Wcześniej informowaliśmy, że adaptery 12VHPWR dla 3 lub 4 złączy PCIe 3.0, zapewniające kolejno do 450 i 600 watów, mogą mieć problemy z odpowiednim wyrównaniem mocy na poszczególnych złączach. Testy wykazały, że w przypadku potrójnego 8-pinowego adaptera moc nie była proporcjonalnie rozłożona, przez co dwa złącza może i zachowały poziom poniżej 150 watów, ale trzecie dobiło już do 282,4 watów, czyli zaliczyło około ~88% wzrost.

Czytaj też: Samsung aktualizuje dawno zapomnianą serię Galaxy S

Nie wróży to dobrze dla bezpieczeństwa i to zwłaszcza w adapterach dołączonych do modeli premium, których złącze 12VHPWR wymaga aż czterech 8-pinowych złączy zasilania, zapewniając nie 450, a 600 watów mocy.

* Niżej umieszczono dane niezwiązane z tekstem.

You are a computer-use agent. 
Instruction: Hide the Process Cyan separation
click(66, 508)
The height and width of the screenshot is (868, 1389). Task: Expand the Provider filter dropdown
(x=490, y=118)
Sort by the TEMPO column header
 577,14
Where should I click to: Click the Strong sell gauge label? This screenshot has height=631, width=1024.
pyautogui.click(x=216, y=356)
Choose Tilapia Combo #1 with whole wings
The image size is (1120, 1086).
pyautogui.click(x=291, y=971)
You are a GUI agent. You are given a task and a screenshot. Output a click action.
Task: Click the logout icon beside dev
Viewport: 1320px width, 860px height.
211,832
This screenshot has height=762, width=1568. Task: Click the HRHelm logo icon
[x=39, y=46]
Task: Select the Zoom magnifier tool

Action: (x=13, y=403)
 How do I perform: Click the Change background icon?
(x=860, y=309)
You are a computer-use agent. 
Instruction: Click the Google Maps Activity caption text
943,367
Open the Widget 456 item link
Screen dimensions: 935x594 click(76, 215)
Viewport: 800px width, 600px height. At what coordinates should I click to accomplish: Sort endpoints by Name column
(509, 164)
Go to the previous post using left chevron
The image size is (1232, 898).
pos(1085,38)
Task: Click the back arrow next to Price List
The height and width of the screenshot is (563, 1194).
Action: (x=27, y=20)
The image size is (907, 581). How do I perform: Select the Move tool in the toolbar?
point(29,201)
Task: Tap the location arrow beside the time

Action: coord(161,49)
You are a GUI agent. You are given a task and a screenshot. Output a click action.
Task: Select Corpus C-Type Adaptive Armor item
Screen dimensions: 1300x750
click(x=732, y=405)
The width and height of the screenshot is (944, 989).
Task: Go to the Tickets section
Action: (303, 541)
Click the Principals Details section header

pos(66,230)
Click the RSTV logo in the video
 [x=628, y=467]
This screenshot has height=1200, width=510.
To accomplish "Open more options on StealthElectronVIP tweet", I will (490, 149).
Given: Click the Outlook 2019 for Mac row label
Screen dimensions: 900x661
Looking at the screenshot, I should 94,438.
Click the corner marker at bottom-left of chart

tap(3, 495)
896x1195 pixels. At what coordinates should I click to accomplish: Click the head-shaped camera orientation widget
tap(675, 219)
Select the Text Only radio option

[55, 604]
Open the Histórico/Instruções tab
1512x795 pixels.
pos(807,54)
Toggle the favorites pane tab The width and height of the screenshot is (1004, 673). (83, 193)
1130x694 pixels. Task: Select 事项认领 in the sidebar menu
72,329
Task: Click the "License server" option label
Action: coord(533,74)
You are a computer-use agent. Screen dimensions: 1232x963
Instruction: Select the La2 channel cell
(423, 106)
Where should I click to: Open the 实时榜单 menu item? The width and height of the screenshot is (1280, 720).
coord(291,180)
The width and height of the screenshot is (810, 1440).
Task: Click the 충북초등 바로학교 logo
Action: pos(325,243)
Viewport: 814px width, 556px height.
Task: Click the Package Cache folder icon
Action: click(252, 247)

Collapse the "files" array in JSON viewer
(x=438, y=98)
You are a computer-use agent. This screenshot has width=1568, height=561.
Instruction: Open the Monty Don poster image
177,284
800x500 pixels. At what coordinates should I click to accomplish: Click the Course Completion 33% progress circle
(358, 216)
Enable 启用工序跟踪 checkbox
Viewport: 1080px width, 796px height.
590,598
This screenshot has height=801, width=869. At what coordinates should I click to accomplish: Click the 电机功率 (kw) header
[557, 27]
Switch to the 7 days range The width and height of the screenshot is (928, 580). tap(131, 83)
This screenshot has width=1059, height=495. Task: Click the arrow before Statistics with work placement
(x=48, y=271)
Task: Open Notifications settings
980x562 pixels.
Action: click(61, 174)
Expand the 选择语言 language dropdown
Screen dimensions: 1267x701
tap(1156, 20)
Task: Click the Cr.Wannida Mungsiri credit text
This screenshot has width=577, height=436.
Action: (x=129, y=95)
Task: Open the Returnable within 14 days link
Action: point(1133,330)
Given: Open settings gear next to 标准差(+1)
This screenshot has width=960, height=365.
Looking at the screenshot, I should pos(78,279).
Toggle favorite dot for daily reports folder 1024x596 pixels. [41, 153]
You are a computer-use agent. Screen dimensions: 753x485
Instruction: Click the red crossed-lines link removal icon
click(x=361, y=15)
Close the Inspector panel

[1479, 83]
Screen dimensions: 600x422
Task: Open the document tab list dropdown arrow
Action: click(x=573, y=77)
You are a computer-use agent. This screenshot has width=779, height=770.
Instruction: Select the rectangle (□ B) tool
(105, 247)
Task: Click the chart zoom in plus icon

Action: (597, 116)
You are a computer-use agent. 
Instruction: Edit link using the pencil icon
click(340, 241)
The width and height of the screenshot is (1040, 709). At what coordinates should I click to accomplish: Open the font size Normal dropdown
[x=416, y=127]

Przynajmniej tej natywnej, bo w praktyce jest w stanie dostarczyć nie tylko 600 watów ciągłej mocy, ale też obsłużyć wahania o 200% w ramach krótkich skoków poboru mocy, co przekłada się na nawet 1200 W.

Czytaj też: BLIK nową metodą płatności za przejazd z aplikacją Uber. Z tej okazji specjalna promocja

Wątpliwości budzi też sama wytrzymałość 12VHPWR, o której wspomniał ZOTAC w specyfikacji swojej karty AMP Extreme, której adapter jest “ograniczony do maksymalnie 30 połączeń i rozłączeń”. Oznacza to, że pewność działania adaptera jest zachowywana wyłącznie przez pierwsze 30 połączeń, co w teorii nie brzmi źle (zwykle w historii karty graficznej odpinamy jej zasilanie ledwie kilka razy), ale w praktyce może być utrapieniem dla konkretnych użytkowników. W praktyce jednak mówi się, że każde poprzednie złącze (nawet PCIe 3.0) ma taką wytrzymałość.